§ **Consignes de l'exercice**
1 - Dans l'extrait sur les taux d'intérêt, résumez sous forme de liste le paragraphe qui commence par « Pour les marchés obligataires », sans perdre ses faits essentiels.
2 - Prolongez l'extrait sur les taux d'intérêt à partir de sa dernière phrase.

§ **Extrait choisi**
Les taux d’intérêt sont en baisse presque continue des deux côtés de l’Atlantique depuis plus de vingt-cinq ans, une tendance de fond à peine interrompue par quelques rebonds d’ampleur modérée. La courbe s’est aplatie au point que, des taux d’intérêt à court terme aux taux à long terme, on frôle le même rendement, soit 0%.

De la politique accommodante à la normalisation

Les taux d’intérêt sont en baisse presque continue des deux côtés de l’Atlantique depuis plus de vingt-cinq ans, une tendance de fond à peine interrompue par quelques rebonds d’ampleur modérée. La courbe s’est aplatie au point que, des taux d’intérêt à court terme aux taux à long terme, on frôle le même rendement, soit 0%. Dans ce contexte, il parait légitime d’évaluer les conséquences d’une éventuelle remontée, qui nous semblerait par ailleurs logique.

Pour les marchés obligataires, une hausse des taux provoque une baisse des cours d’autant plus importante que la duration est longue. Pour les marchés d’actions, le raisonnement est loin d’être aussi simple.

§ **Informations fournies**
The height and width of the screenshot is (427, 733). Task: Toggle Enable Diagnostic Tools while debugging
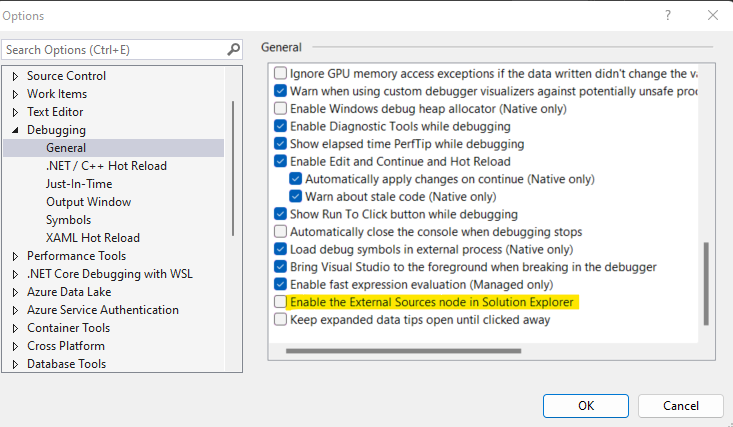(280, 126)
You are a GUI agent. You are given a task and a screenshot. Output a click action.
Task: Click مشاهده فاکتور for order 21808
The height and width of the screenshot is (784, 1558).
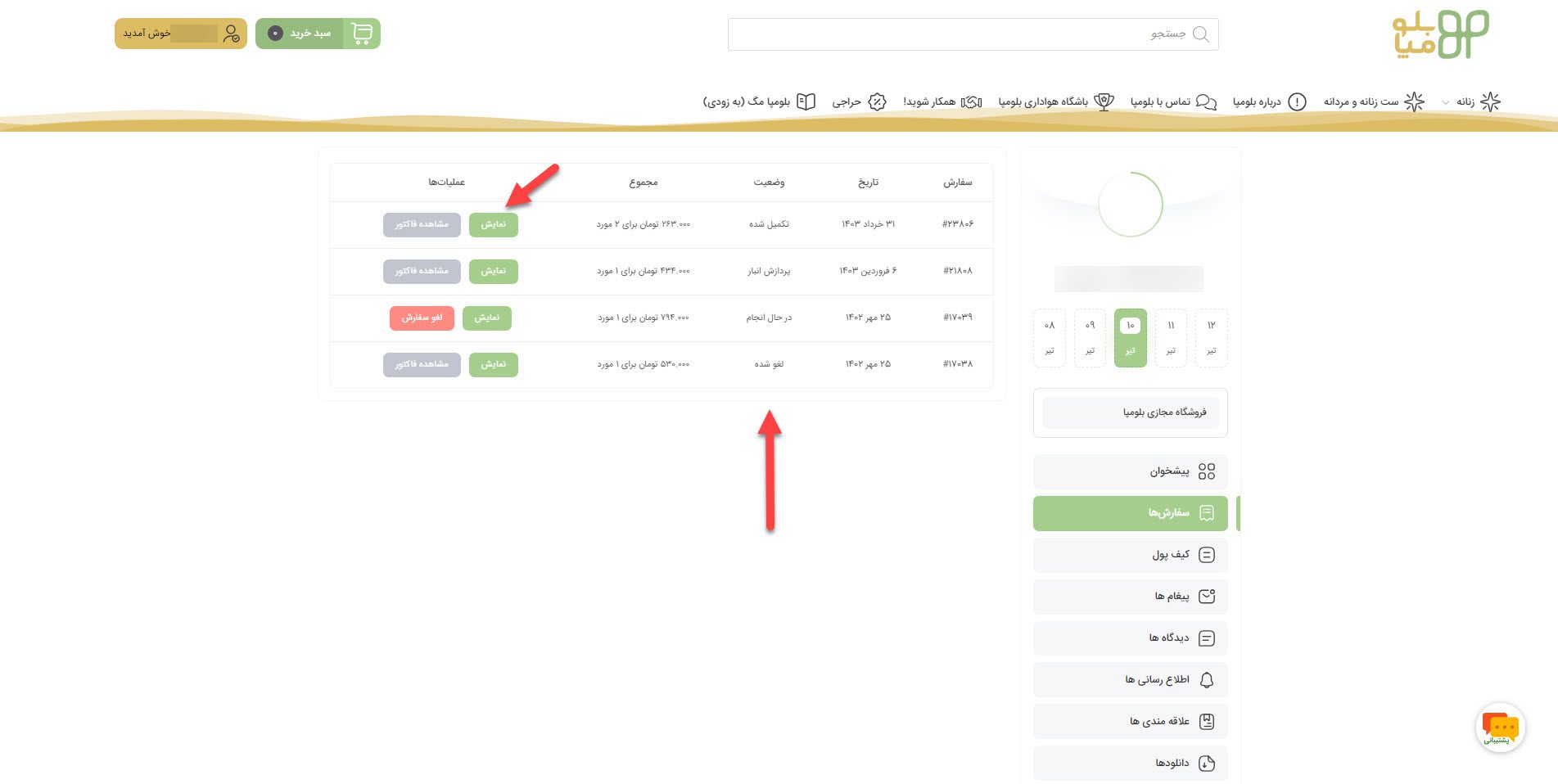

§ **Réponses par consigne**
1 -
- Marchés obligataires : une hausse des taux entraîne une baisse des cours, d'autant plus forte que la duration est longue.
- Marchés d'actions : l'effet d'une hausse des taux est bien moins simple à raisonner.

2 -
Enjeux pour les valorisations des marchés actions

Il convient de distinguer au moins trois événements possibles :

  • la hausse des taux longs, dépendant des anticipations de marché sur la croissance et l’inflation ;
  • la hausse des taux courts, plus à la merci des décisions des banques centrales ;
  • et la pentification de la courbe, qui est l’écart entre les deux.

Chacun de ces mouvements aura des conséquences différentes.

Par ailleurs, et c’est un point capital souvent négligé, les effets de la remontée des taux sont de deux ordres. Le premier, qui est souvent le plus immédiat, porte sur la valorisation des actions. Le second, plus tardif, résulte de la hausse du coût de financement sur le résultat. Son impact sera plus ou moins important selon la situation nette de l’entreprise.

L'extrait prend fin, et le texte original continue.